◆ **Set task**: Lay out the material as a two-column CSV headed text and answer, with one row per text-and-answer pair, beginning at the line that has "This screenshot has" and stopping after the line that has "coord(181,635)". Quote each field, replace line breaks with spaces, and omit the pictures.

━━━━━ Records provided

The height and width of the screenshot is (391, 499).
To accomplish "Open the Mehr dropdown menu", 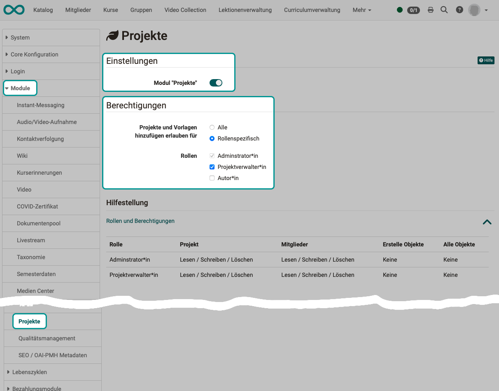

━━━━━━━━━━
━━━━━ Records provided

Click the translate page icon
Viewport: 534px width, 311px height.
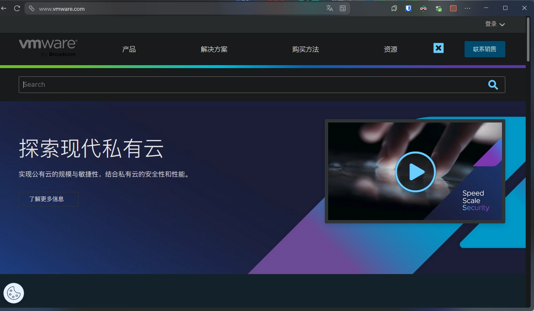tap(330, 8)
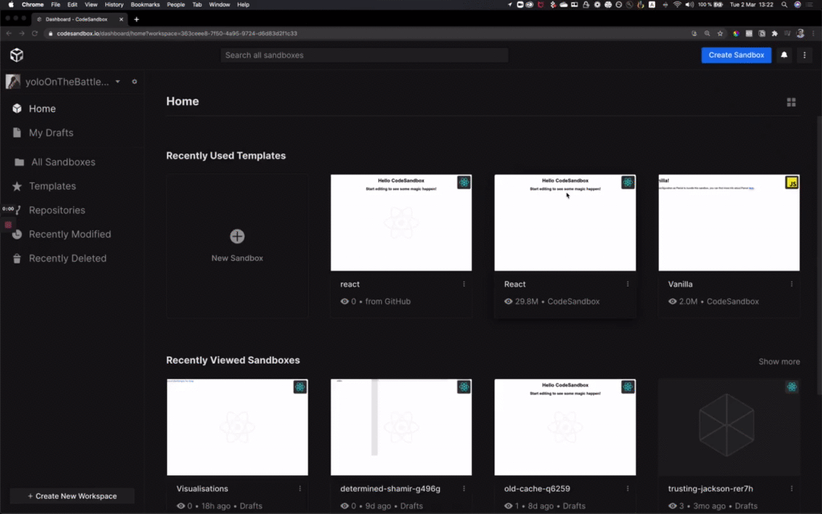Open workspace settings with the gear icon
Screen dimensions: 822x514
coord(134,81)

━━━━━━━━━━
━━━━━ Records provided

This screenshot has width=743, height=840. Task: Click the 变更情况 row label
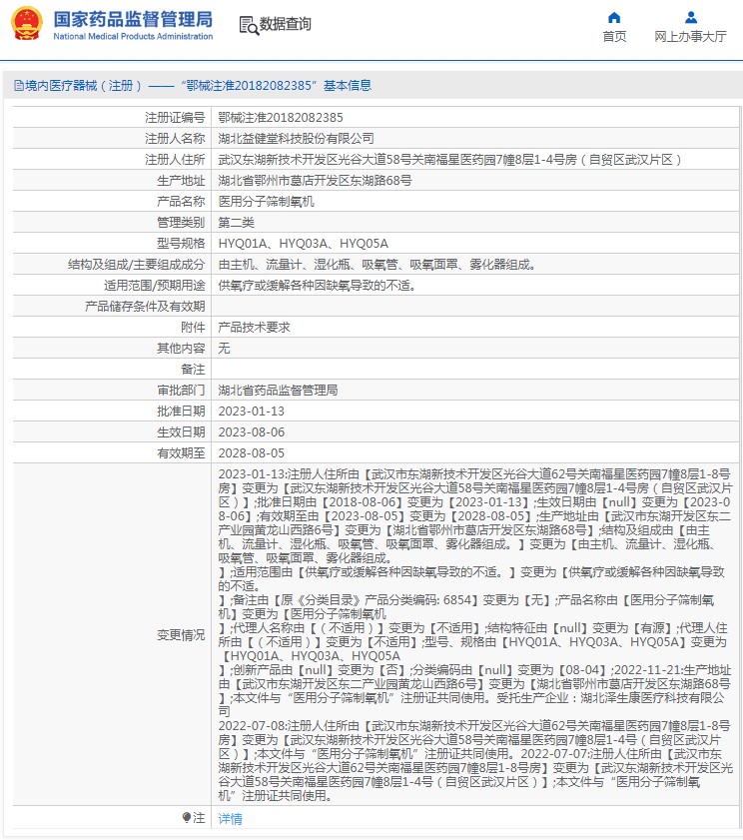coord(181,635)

━━━━━━━━━━

◆ **Response to the task**:
text,answer
"This screenshot has width=743, height=840. Task: Click the 变更情况 row label","coord(181,635)"